Written task - Report each line in the rows below that contains the word "icon", copying every such line in full.

[Some rows]
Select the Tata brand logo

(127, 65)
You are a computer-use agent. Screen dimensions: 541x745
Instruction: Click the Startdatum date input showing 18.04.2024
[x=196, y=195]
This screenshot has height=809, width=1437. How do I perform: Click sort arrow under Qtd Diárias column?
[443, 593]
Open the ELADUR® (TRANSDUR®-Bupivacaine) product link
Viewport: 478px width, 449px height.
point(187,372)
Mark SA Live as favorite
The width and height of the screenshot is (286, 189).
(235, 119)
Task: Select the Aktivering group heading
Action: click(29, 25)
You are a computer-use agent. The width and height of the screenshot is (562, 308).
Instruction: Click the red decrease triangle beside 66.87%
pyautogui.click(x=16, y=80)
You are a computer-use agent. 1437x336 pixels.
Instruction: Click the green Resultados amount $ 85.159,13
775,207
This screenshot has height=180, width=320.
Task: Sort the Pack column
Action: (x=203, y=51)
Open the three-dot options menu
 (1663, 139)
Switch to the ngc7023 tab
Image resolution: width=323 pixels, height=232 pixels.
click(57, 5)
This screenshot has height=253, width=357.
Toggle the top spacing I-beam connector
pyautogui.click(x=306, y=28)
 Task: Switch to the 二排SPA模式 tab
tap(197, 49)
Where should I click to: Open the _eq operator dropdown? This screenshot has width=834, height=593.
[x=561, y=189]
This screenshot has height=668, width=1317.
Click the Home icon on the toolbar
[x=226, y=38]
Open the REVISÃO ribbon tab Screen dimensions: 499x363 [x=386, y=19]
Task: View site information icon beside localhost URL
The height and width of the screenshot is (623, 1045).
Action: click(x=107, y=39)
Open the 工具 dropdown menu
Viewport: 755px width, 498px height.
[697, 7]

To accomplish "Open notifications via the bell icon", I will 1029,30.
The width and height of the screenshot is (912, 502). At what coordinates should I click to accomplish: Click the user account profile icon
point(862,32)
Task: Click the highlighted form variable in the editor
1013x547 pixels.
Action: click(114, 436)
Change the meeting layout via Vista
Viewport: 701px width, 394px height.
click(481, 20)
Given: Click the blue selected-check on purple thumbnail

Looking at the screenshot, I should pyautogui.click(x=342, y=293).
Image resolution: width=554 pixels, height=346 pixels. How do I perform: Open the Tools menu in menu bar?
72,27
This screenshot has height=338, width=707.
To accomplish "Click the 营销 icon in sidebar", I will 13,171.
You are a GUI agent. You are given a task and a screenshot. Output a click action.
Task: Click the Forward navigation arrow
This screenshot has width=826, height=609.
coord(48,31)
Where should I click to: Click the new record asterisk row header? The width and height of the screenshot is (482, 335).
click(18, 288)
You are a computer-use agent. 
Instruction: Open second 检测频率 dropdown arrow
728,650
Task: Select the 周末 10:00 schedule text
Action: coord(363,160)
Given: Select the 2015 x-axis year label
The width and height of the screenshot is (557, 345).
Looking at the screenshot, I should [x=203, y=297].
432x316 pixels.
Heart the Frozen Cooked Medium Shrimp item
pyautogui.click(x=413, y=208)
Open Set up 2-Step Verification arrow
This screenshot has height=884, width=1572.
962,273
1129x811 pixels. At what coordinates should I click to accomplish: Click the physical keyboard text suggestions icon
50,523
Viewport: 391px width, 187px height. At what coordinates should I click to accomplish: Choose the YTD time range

Response below -
Click the Home icon on the toolbar
Task: View site information icon beside localhost URL
To accomplish "Open notifications via the bell icon", I will 1029,30.
The width and height of the screenshot is (912, 502). At what coordinates should I click to accomplish: Click the user account profile icon
To accomplish "Click the 营销 icon in sidebar", I will 13,171.
1129x811 pixels. At what coordinates should I click to accomplish: Click the physical keyboard text suggestions icon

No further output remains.